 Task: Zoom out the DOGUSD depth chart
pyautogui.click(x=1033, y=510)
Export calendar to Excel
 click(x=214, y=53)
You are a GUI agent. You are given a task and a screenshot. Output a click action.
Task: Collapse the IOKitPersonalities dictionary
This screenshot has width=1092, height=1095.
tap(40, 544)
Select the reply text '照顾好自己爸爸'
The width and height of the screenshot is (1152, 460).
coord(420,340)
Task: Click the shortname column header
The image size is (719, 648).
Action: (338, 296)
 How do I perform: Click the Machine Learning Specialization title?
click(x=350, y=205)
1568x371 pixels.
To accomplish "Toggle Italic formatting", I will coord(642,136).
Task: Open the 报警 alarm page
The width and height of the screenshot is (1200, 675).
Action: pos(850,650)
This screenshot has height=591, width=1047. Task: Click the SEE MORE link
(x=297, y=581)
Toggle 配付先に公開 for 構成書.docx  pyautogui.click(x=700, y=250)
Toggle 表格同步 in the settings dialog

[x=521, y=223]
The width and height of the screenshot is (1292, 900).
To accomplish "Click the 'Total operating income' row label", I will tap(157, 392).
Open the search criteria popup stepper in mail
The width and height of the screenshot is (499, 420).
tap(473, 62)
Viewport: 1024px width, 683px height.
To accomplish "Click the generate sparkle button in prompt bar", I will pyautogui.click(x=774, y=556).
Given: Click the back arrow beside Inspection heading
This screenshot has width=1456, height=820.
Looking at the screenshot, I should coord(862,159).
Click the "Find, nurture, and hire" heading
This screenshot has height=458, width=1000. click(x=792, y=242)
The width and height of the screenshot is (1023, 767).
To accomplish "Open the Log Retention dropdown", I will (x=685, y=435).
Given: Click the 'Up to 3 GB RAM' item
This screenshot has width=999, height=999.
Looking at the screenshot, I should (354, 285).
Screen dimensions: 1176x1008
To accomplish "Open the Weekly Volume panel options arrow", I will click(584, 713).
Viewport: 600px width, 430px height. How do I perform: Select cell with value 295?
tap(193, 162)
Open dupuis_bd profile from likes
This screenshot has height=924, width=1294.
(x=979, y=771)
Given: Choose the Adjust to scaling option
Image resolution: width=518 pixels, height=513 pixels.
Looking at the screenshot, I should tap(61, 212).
********
• WHAT YOU HAVE TO DO: Lines in the material above that include the string "arrow" should be listed.

• ANSWER FOR THE TASK:
Given: Click the back arrow beside Inspection heading
To accomplish "Open the Weekly Volume panel options arrow", I will click(584, 713).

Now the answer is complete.